• RECORDED INFORMATION:

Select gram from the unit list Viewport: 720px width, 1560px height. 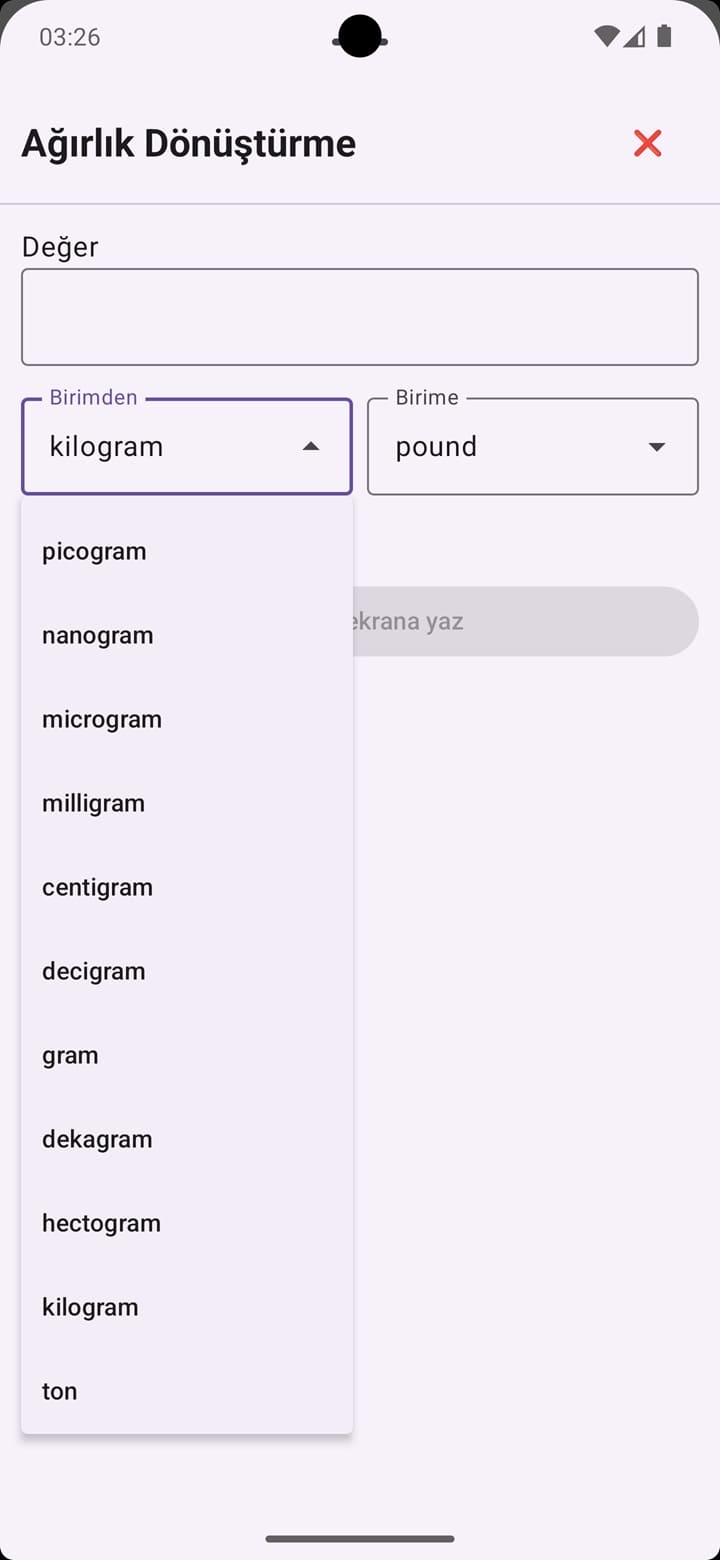(70, 1054)
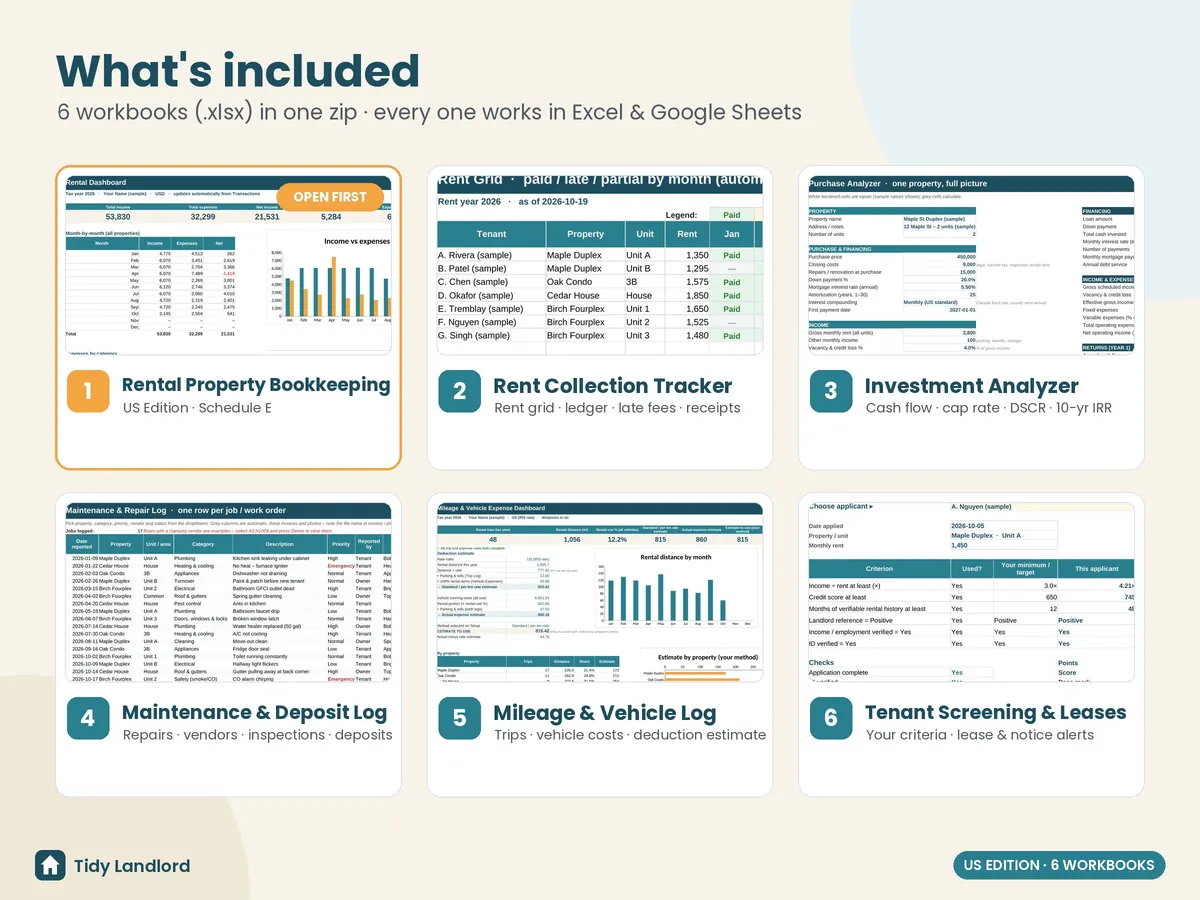This screenshot has width=1200, height=900.
Task: Open the Mileage & Vehicle Expense Dashboard thumbnail
Action: [600, 592]
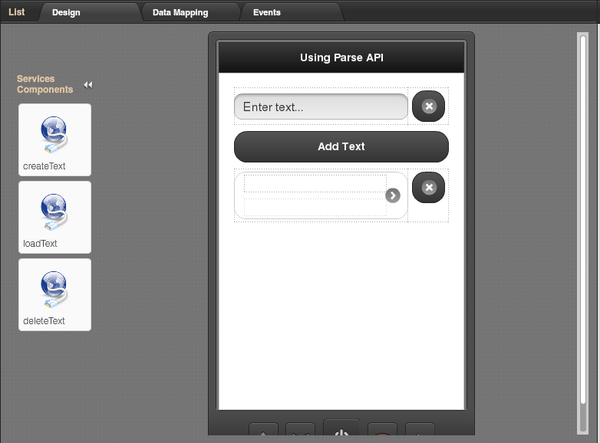The height and width of the screenshot is (443, 600).
Task: Switch to the Events tab
Action: pyautogui.click(x=267, y=13)

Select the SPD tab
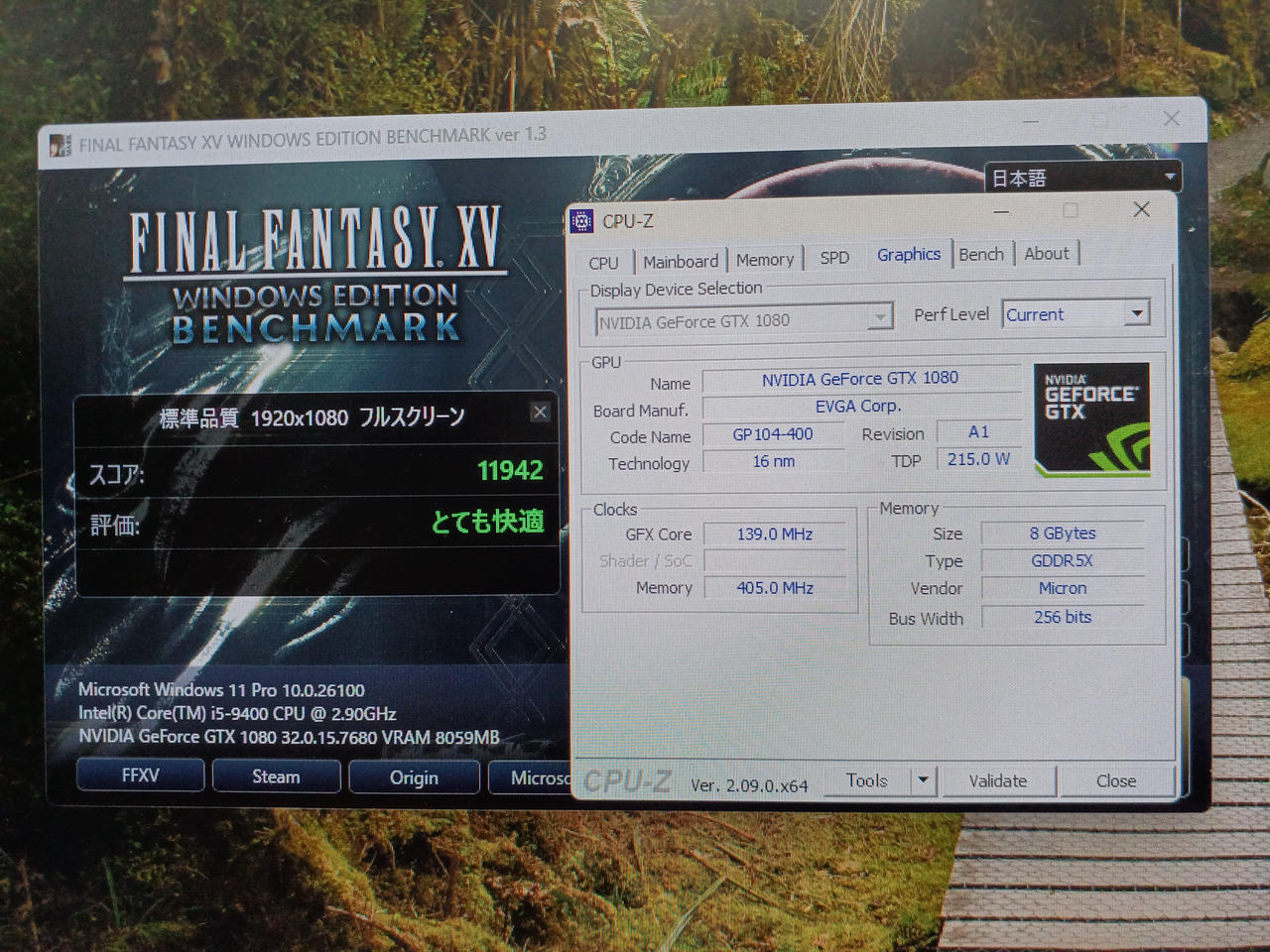(834, 258)
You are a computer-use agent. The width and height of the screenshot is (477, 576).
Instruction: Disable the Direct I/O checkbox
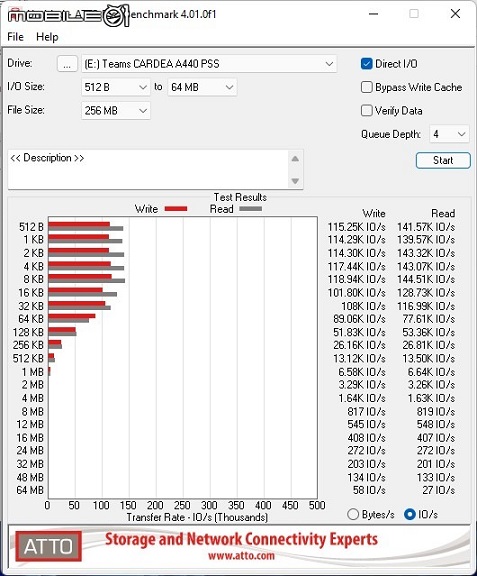pyautogui.click(x=366, y=64)
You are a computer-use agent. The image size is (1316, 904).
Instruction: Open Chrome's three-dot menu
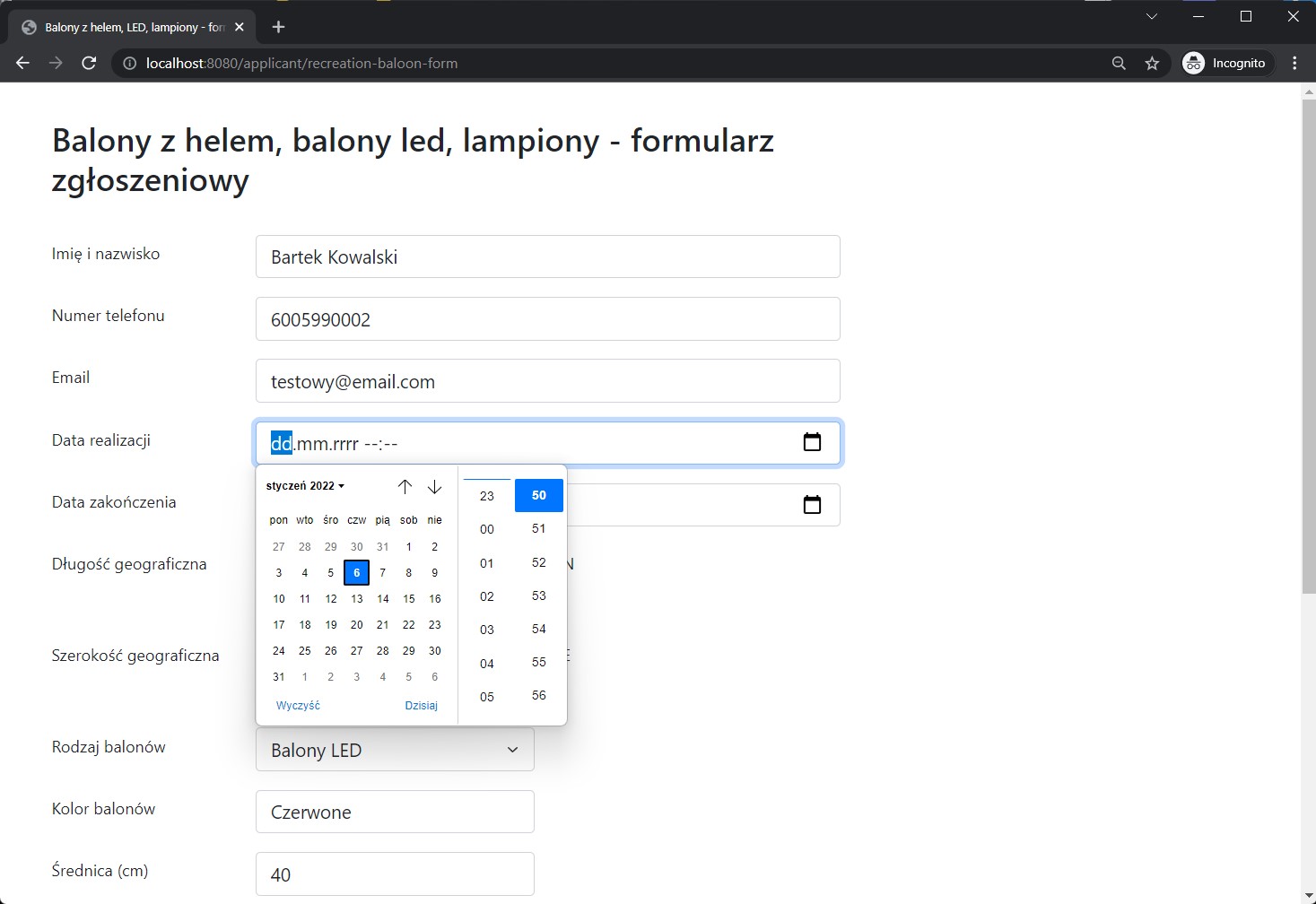click(1294, 63)
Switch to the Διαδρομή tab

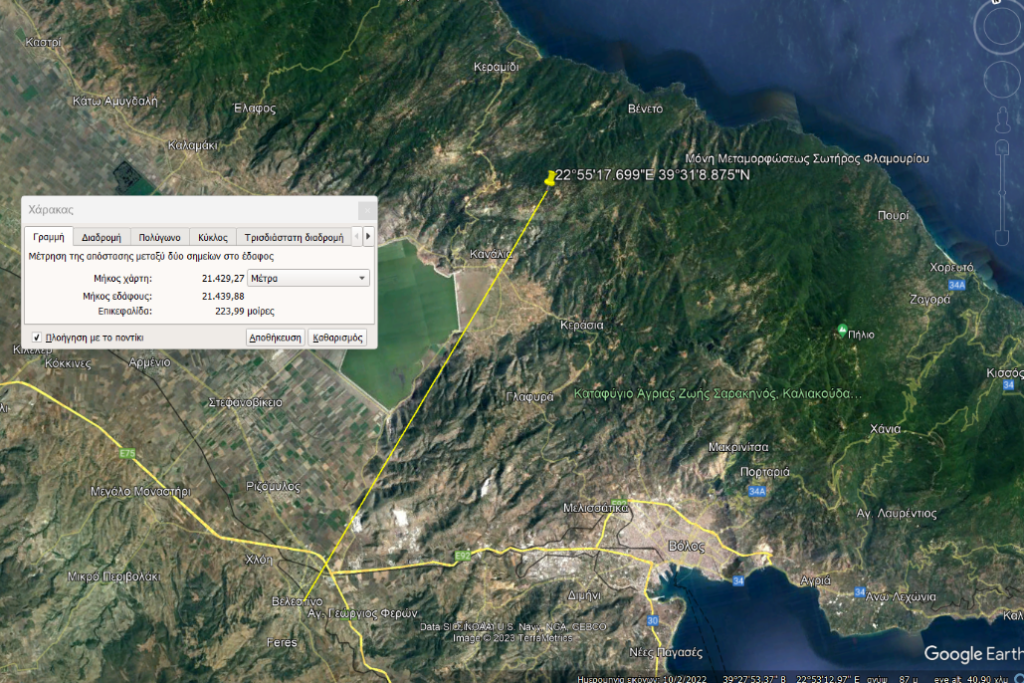click(101, 237)
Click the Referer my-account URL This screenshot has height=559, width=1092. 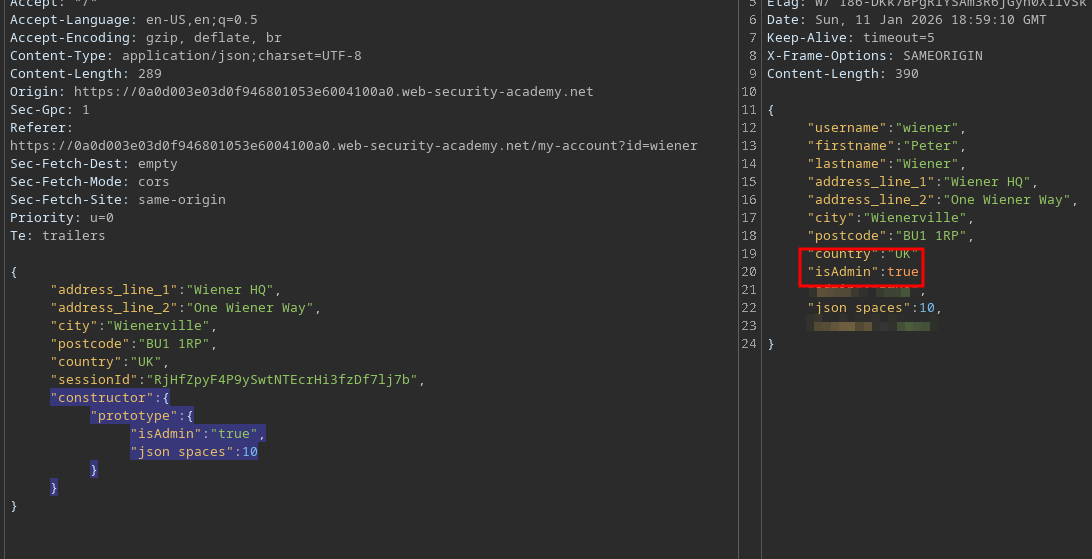click(353, 146)
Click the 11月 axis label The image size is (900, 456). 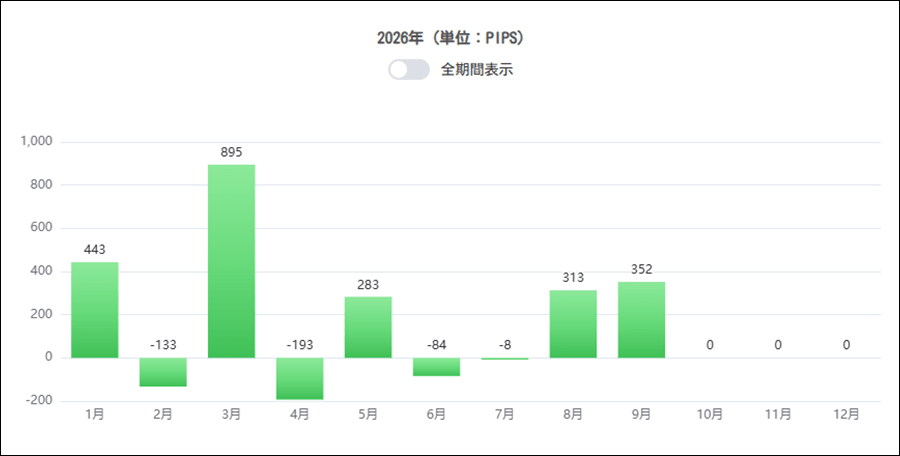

• WORK TO BE COMPLETED:
Show each line from the listing above that includes the word "agent".

• THE ANSWER:
You are a computer-use agent. The width and height of the screenshot is (477, 576).
You are a computer-use agent. The image size is (1316, 904).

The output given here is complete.